Once you’ve achieved a certain density and dominance over other species, you will already have developed the rudiments of communication and tool making, albeit in the final stages. Then you will move on to an RTS style game, just like in actual Spore. However, instead having one village with a number of other villages you have to conquer, you would need to push your civilization to advance. The triggering event is the discovery of agriculture, after which your “tribe” settles down. It is up to you to build buildings and fields. You need to decide what to irrigate, what animals to domesticate, and what other tribes to trade with. You eventually need to conquer or join with other villages to form a small civilization. A la Katamari Damaci, as your civilization grows you have to start dealing with bigger problems, as well as keep developing technology that uses your local resources.

My point here is that Spore need to be much more technology, resource, and civilization focused. In the game, you don’t get any real choices about where your civilization is going. In my Spore, there would be different civilizations that use the local resources. Each area of the planet would have a different set of available materials. It would actually be a lot like Anno 2070, from what I’ve seen of the game. Another analogy is that of Trade Empires, except my Spore would focus a lot more on building than TE.

Then a sort of technological revolution would mark the switch between the “local stage” and the “global stage” (called the “tribal” and “civilization” stages in Spore). You would suddenly be dealing less with a building and culture and more with resource exploitation, colonization, global politics, technological advancement and generally beating out the other competitors. And unlike real Spore, in which there are only 2 technological turning points, driven by number of cities captured, you would be driving the advancement. You could focus more on stamping out competition, or more on advancing to the space age, similar to Civilization games.

If I had to pinpoint one area where Spore went wrong, it was the Space Stage. Honestly, I could have stomached all the terrible, formulaic nonsense that filled the space between the Cell and Space Stage, if only the Space Stage had even mildly lived up to expectations.

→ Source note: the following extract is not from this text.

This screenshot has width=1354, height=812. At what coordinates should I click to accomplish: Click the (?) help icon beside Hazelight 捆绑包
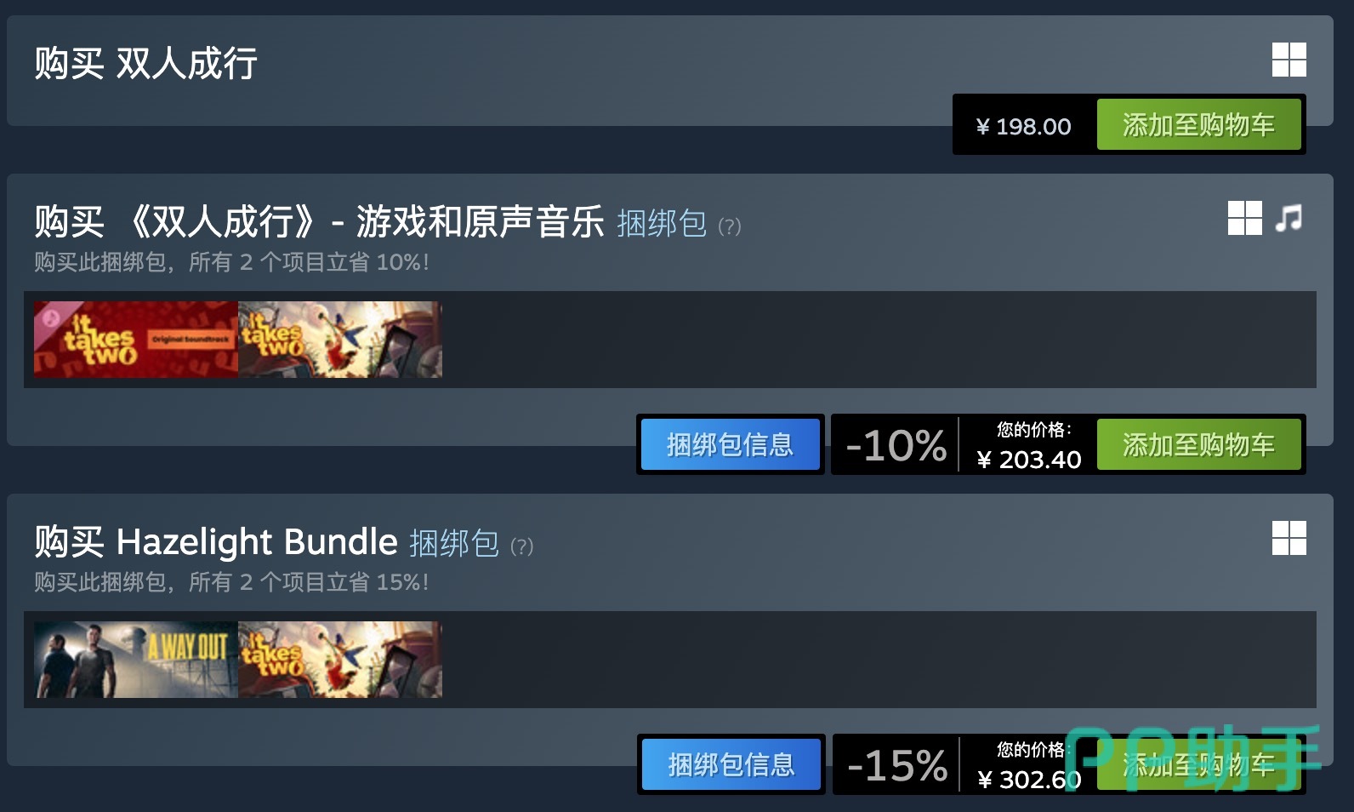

They hint at a story line at the very beginning of the stage, and even half-heatedly carry it along. But let’s be honest: there was NOTHING to do. My space stage, like any gourmet smoothie, would be a fine blend of single-ship adventuring and space empire managing. You could set up trade routes to get the resources you need and export the ones you are mining. You could colonize systems and divert a certain amount of resources to various endeavors. You would have to build construction yards if you wanted to build a fleet. If you went to war over a system, you better have the resource and infrastructure to back it up, because as a single ship you should have no chance against an entire planet’s defenses. But if you don’t want to dominate the stars from an office, you can go get in your ship and fly missions, upgrading and earning money and prestige. The point is, it’s space! The possibilities are endless; if a Space Stage in any game bores you, they’re doing it wrong.

I can’t believe they didn’t realize how far they had strayed from the original idea. The spent so much time and money making that game, it wouldn’t have been much harder to actually make it fun. In the end, they realized it sucked and decided to market it to shallow people who only buy it to make stuff in the editors (although honestly the only palatable editor is the creature and MAYBE the building editor).

I was thinking just earlier: when I’m in charge of a production, I’ll make sure I stay true to a vision and that the final product is me-worthy. I would hire an independent consultant/critic who could tell me anything without fearing for their job. Their whole job would be to tell me when I’ve made a poor choice or what my team has pumped out so far just isn’t FUN.